Dallas Mayor Eric Johnson has been elaborating on his decision to leave the Democratic Party and become a Republican, discussing how the left fails to take public safety or responsible taxpayer spending seriously.
He explained in a new interview with CBS News Texas that he started seriously contemplating switching parties when the “Defund the Police” movement embroiled not only Dallas but the entire nation after the killing of George Floyd by a Minneapolis police officer in 2020.
“I started to see where the left actually is and where the Democratic Party actually is and where progressives actually are on issues of safety,” he said. “It became very clear to me that I was in the wrong party and that there really is no conservative wing of the Democratic Party left — certainly not on that issue. And so, I switched.”

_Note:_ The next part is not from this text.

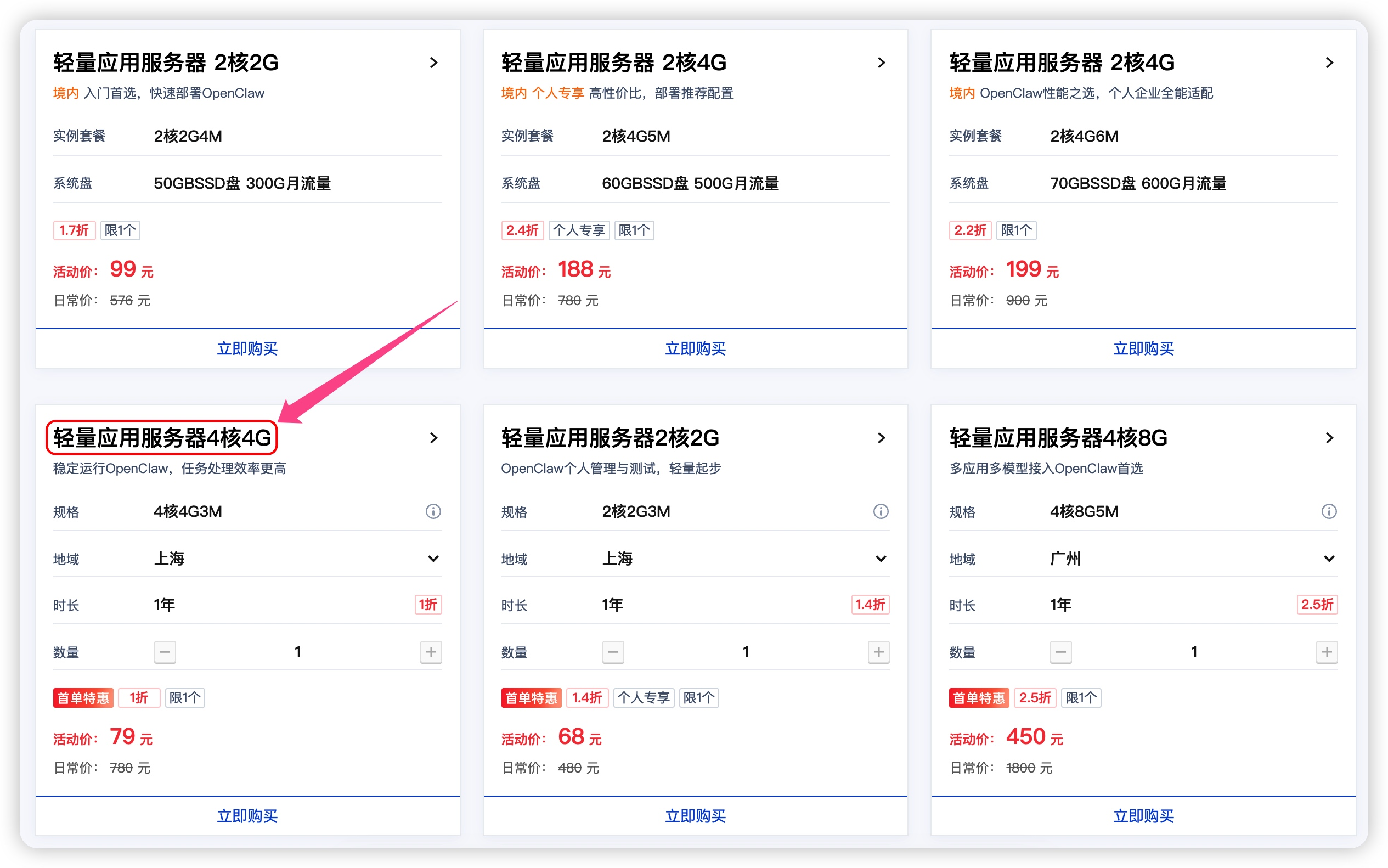Click info icon next to 4核4G3M spec

tap(433, 511)
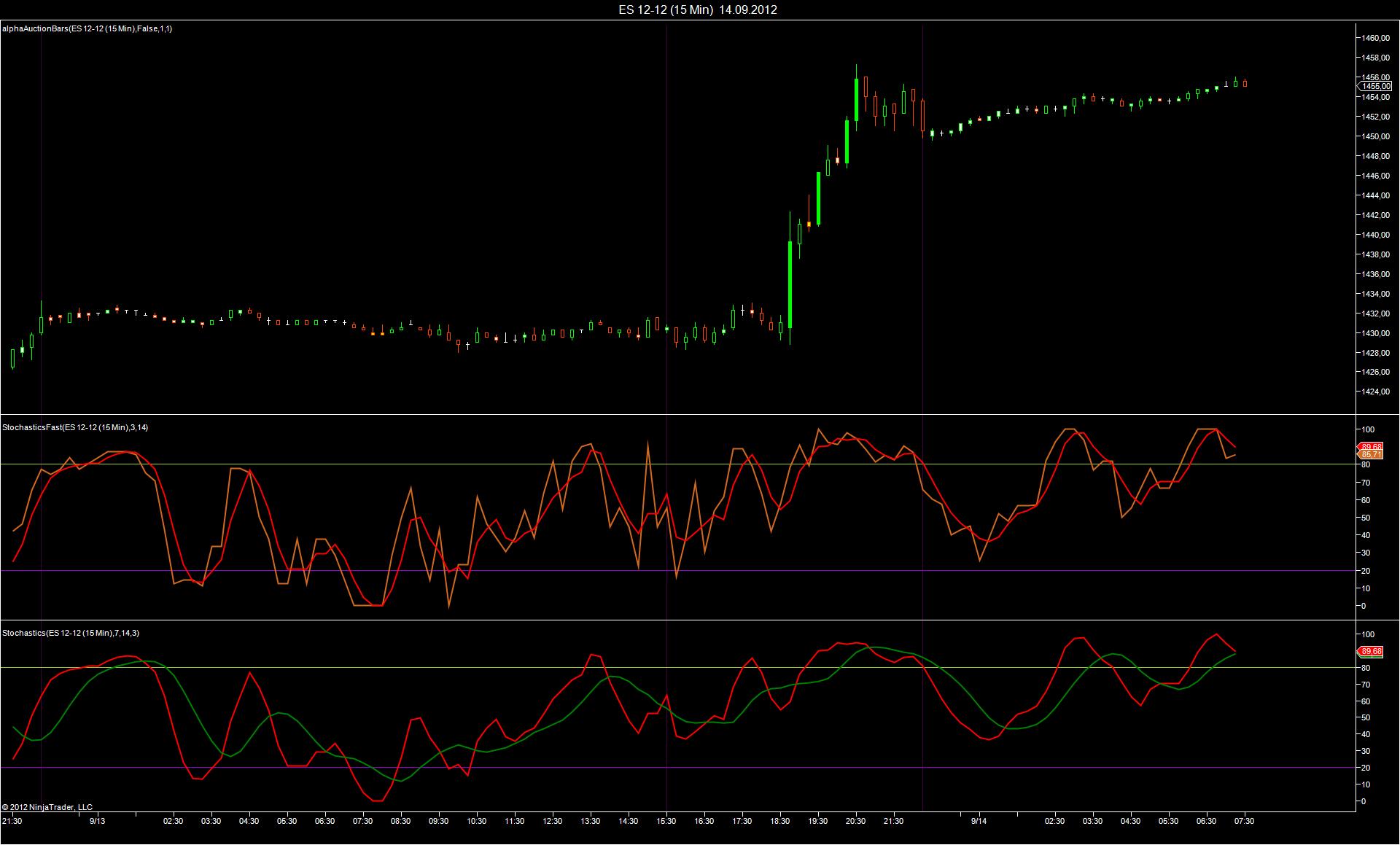The image size is (1400, 845).
Task: Select the large green breakout candle at 18:30
Action: pyautogui.click(x=790, y=284)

He explained that he joined the Democratic Party when he first voted at the age of 18. This year, Johnson turned 48.
“I’m not the same guy 30 years later,” he told the news outlet.
In response to critics who claim he betrayed Dallas voters’ trust by switching parties, Johnson noted that municipal elections in Dallas are non-partisan.
“It doesn’t even make sense to me. The voters in Dallas vote for a mayor on a non-partisan basis,” he said. “When a high-profile member of a party leaves, you have to say something, and I suppose it’s something they came up with — that he betrayed the voters. … It’s on its face ridiculous.”
He added that he ran his mayoral campaigns billing himself as a “problem-solver” who worked with both sides of the political aisle.
Johnson said he decided to formally announce his decision to switch parties because he planned on voting in the upcoming Republican primary, which would have been public information. He declined to share who he plans to vote for.
“There’s zero chance I was going to create some news story for some enterprising reporter that I voted in a Republican primary and thought I could get away with it,” he said. “It was going to become public that I switched. … That was my news to break, not somebody else’s.”
Johnson announced his party switch in September, just days after the Dallas City Council passed a record-high budget of $4.63 billion and a $120 million increase in residents’ property tax burden.
The mayor supported a proposal by Council Member Cara Mendelsohn (District 12) to adopt a “no-new-revenue” tax rate and budget that would see the City operate on the same amount of taxpayer money it did the previous year. However, the majority of council members voted against the measure.
Johnson maintained in his recent interview that City spending must be reined in and that the property tax burden on Dallas homeowners is still too high.
“Here’s the fundamental question that the City Council seems to struggle with answering, at least some members of it; I have a few that are with me on this. Is it not possible that we could run the City of Dallas government next year on the same amount of money that we ran it on last year, or even less possibly?” he said.
“There is significant inefficiency and significant numbers of things that we do that, frankly, somebody else could do better and at lower cost and more efficiently,” he added.
Johnson also noted that spending more on the City’s park system and reducing violent crime continue to be two of his top priorities moving forward.